Si hanno sensazioni simili: lievi ed energiche, addolcite, morbide d’intesa, ammirate, leggendo La forma fragile del silenzio: scritto da Fabio Ivan Pigola con l’impeto delle cose lasciate scorrere d’un fiato e così dense, fitte, affatto macchinose: si legge di un solo evento che si allunga senza risultare mai gravoso. Quel che ha da dire è di ampia importanza, eppure accade senza fretta. Consente al lettore di appoggiarsi a ogni stato d’animo, e lo accompagna nei pressi dell’irrimediabile: un significato ultimo, stretto, che non lascia speranze, eppure ne trova mille acquattate dietro gesti piccoli. Si può trovare un senso nuovo anche in ciò che non si può prevedere, nelle difficoltà. Ma serve un’armonia che in pochi sanno apprendere, tutta interiore, fievole e testarda. Indispensabile.

 

Il soggetto del racconto ha un’età piccola e un’umanità grande, e vi fa ritorno ogni volta che cambiano le prospettive e accresce il timore di non sapersi dare un verso, una ragione. È un hombre di nome ma non di fatto: ed è un’identità giocosa, la sua, che si appella al vizio buono della confidenza. Si muove in una storia che ha per ambientazione le strade, le voci, i dolci pendii, la spuma di un mare che bagna terre liguri generose e accucciate in una posa che garantisce a chi la vive, una libertà felice e necessaria: culla di un’infanzia vissuta al riparo dal frastuono delle grandi città, e di una crescita lenta, languida, che si fa spazio in un tempo robusto che solletica, sospinge, pungola gli attimi belli e poi volta pagina, con esuberanza, sforzo, crudeltà di distacco. Poiché la vita chiede sempre qualcosa in cambio, elargendo grosse fette di bellezza a chi la vive; ed è strettamente legata a un destino che non sa far altro che scompigliare ogni previsione, per puro capriccio: così il protagonista del racconto si trova a dover fronteggiare un male più grande della sua stessa età, che spegne con lentezza inesorabile ogni suono, ogni stridio, qualsiasi nota reperibile in natura, o pizzicata sulle corde della sua chitarra: le mani sono solo un passaggio. L’emozione conduce al sentimento che se mette a tacere le parole, trova piena espressione in una sintonia differente, in frequenze osate e accompagnate ad altri accordi. Si imparerà a conoscere quell’hombre che ha per sé un’ingenuità, un candore, un’innocenza che nemmeno sospetta. E ha «una faccia ebete, il sorriso tonto di chi non chiede altro che esistere, esistere per l’istante e per tutti quelli che non si ripeteranno».

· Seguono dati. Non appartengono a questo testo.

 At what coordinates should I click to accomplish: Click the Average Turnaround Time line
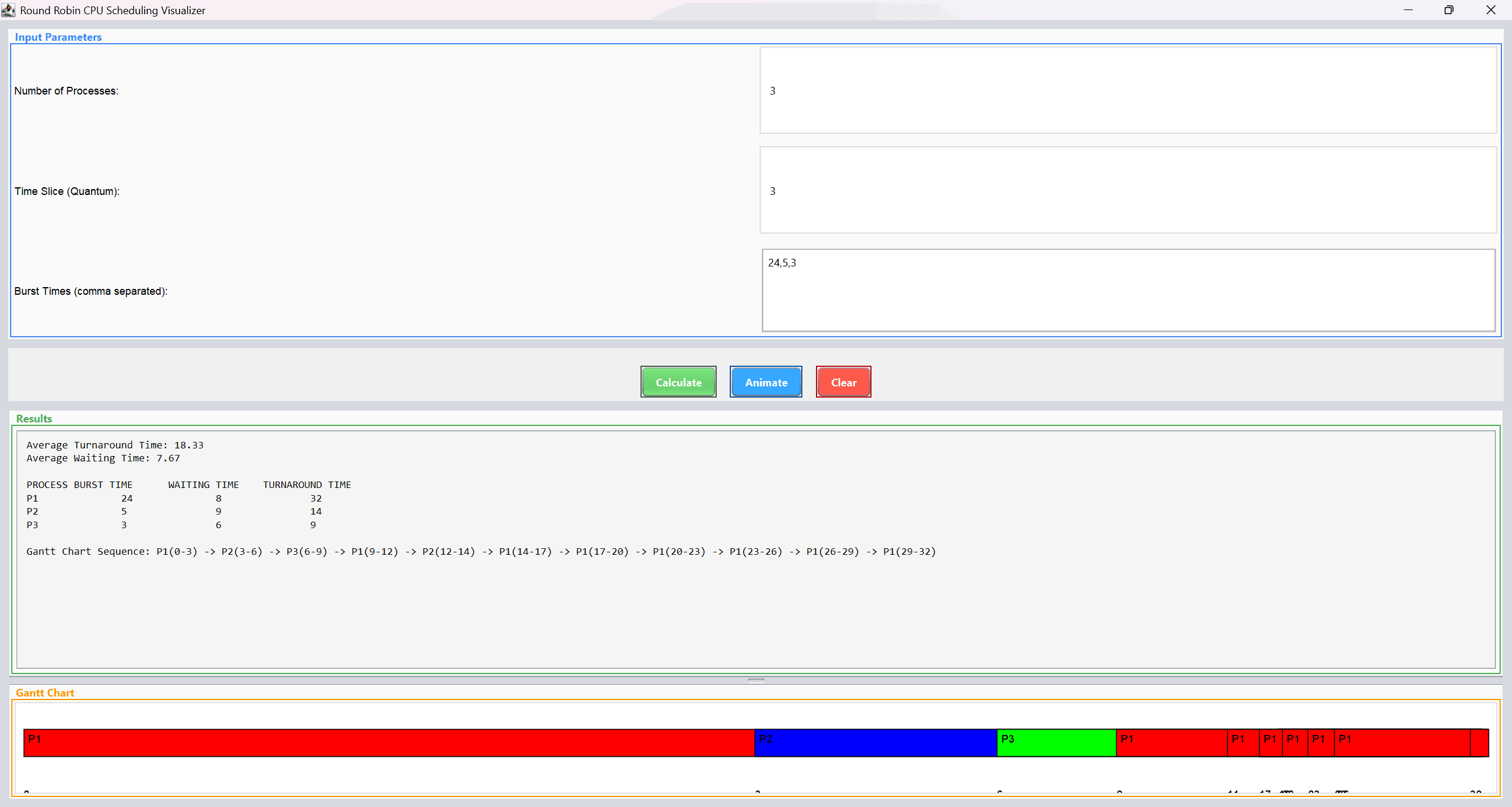(x=114, y=445)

Si finisce per volere un po’ di bene a delle frasi così, alla fatica, alla spontaneità, al candore che portano impresso. Si familiarizza come per contatto con la propria volontà di esserci, senza farsi alcuno sconto: credo non vi sia territorio più ostile dell’indifferenza, quando la si infligge per prima a sé stessi. Ma vi sono libri come questo che insegnano a indugiare, a sfogliare spogliandosi un po’, deponendo armi e difese: un passo dopo l’altro in profondità, col coraggio che serve per ascoltarsi senza doversi subito rinnegare; libri in grado di condurre con agilità al sorriso, alla partecipazione, al gravitare di immagini nella mente, che hanno il profilo esatto degli affetti di sempre: Jesus, Sua Perversione il Conte di Pietralata, Barbie, il Calamaro, Minestrina, e forse su tutti Sugar; una donna in piccolo, lei, carica di tutta la forza che serve, e generosa negli sguardi offerti a chi sa calamitare il bene e le attenzioni, pronta a una fiducia che in lei pare coriacea, e rivela una maniera di intendere il mondo che non è poi così in disfacimento: c’è del buono e sa vederlo tutto.

È questa la risorsa prima e forse unica, di chiunque sappia ancora dichiararsi innamorato di ogni cosa fin dal primo respiro: invecchia con lentezza e non invecchia mai davvero; avrà piccoli segni sul volto, negli anni, che sono come i segni di chi passa e resta, trascorre il tempo e non lo scansa, ama e soffre, raccoglie le illusioni e ne fa un vanto.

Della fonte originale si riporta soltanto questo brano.